→ **Instruction 1**
Summarize the air ratchet adaptor excerpt in two sentences.
→ **Instruction 2**
Output the stretch of the air ratchet adaptor excerpt from "Referring now to FIG." through "to housing 3.", word for word.
→ **Instruction 3**
List every type of gear named in the air ratchet adaptor excerpt, with its reference number.

→ **Source excerpt**
--

Referring now to FIG. 3, an end view of the air ratchet adaptor 1 is shown from the perspective of the end of handle 2. The top of driven gear 8 and lower stationary support pin 11 are shown extending from housing 3. Also shown is the back of upper plate 25 connected to housing 3.
Referring now to FIGS. 4 and 5, the flat, elongated housing 3 is fragmented and enlarged to show the driving gear 10, idler gear 15, and driven gear 8 in detail. At one end of housing 3 and rotatably positioned in a pair of the said aligned openings in upper plate 25 and lower plate 26 is a driven gear 8. About the upper and lower periphery of driven gear 8 are disposed needle bearings 7 with stepped race and dust seal 29. Driven gear 8 includes an aperture 5 which preferably defines an internal hexagonal, flat surface for receiving internal sockets 18 and 23 of FIG. 6 which are examples of a socket set of varying sizes. On two of the just described surfaces are spring loaded check balls 6 for holding said sockets in place. The gear teeth of driven gear 8 mesh with the teeth of an adjacent idler gear 15. The idler gear 15 is disposed upon needle bearing 17 which is rotatably situated upon a stationary support pin 16. Upper and lower thrust washers 13 are situated between the idler gear 15 and the upper and lower plates 25 and 26. A series of idler gears 15 are driven by a driving gear 10 which has a square aperture 14 to receive the square shaft of air ratchet 4. Said aperture 14 having rounded recesses 20 on all four sides to receive the check ball of the air ratchet drive shaft. Driving gear 10 is situated upon an upper needle bearing 7 with stepped race and dust seal 29 and lower needle bearing 12. Lower needle bearing 12 is rotatably situated upon a stationary support pin 11. A lower thrust washer 13 is situated between the driving gear 10 and lower plate 26.

--

(Entries for locating text and elements)
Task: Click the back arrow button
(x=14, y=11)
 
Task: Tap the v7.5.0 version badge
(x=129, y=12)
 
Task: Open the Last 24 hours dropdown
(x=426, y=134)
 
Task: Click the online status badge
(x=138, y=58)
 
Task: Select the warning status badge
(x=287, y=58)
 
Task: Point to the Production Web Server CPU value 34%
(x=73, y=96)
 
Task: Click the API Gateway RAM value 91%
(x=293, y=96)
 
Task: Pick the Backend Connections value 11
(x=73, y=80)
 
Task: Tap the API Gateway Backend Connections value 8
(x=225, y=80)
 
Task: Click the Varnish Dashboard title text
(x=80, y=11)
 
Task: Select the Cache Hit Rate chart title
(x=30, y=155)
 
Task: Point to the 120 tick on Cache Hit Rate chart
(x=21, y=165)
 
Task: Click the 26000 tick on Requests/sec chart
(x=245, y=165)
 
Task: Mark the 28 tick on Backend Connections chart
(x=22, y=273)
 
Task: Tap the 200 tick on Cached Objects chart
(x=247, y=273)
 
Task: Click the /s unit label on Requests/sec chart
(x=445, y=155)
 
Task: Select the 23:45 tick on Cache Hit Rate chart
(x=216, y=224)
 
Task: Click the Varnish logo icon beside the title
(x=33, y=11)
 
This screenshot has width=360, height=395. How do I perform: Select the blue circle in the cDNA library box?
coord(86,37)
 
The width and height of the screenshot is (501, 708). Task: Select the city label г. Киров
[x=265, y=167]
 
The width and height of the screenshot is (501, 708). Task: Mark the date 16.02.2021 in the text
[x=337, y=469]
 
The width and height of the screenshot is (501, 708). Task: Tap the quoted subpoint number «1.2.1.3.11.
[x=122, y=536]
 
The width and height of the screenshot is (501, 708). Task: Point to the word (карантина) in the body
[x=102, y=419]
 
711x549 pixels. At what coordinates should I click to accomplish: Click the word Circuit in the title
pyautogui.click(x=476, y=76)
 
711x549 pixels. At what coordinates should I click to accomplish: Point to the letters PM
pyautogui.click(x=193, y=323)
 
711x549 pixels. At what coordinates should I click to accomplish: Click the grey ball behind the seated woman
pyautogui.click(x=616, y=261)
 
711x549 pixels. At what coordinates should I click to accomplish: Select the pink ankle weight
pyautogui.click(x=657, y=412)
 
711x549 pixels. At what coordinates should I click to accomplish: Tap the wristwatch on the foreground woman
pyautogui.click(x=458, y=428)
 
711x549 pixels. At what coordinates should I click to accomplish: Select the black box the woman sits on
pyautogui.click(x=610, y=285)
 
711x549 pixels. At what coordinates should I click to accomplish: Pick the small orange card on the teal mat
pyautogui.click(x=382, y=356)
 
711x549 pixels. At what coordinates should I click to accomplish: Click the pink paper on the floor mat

--

→ **Full answer 1**
An end view of the air ratchet adaptor shows the driven gear and a lower stationary support pin extending from the housing, along with the back of the upper plate connected to the housing. Inside the flat, elongated housing, a driving gear that receives the square shaft of the air ratchet drives idler gears, which mesh with a driven gear whose hexagonal aperture receives sockets that spring loaded check balls hold in place.

→ **Full answer 2**
Referring now to FIG. 3, an end view of the air ratchet adaptor 1 is shown from the perspective of the end of handle 2. The top of driven gear 8 and lower stationary support pin 11 are shown extending from housing 3. Also shown is the back of upper plate 25 connected to housing 3.

→ **Full answer 3**
- Driven gear 8
- Idler gear 15
- Driving gear 10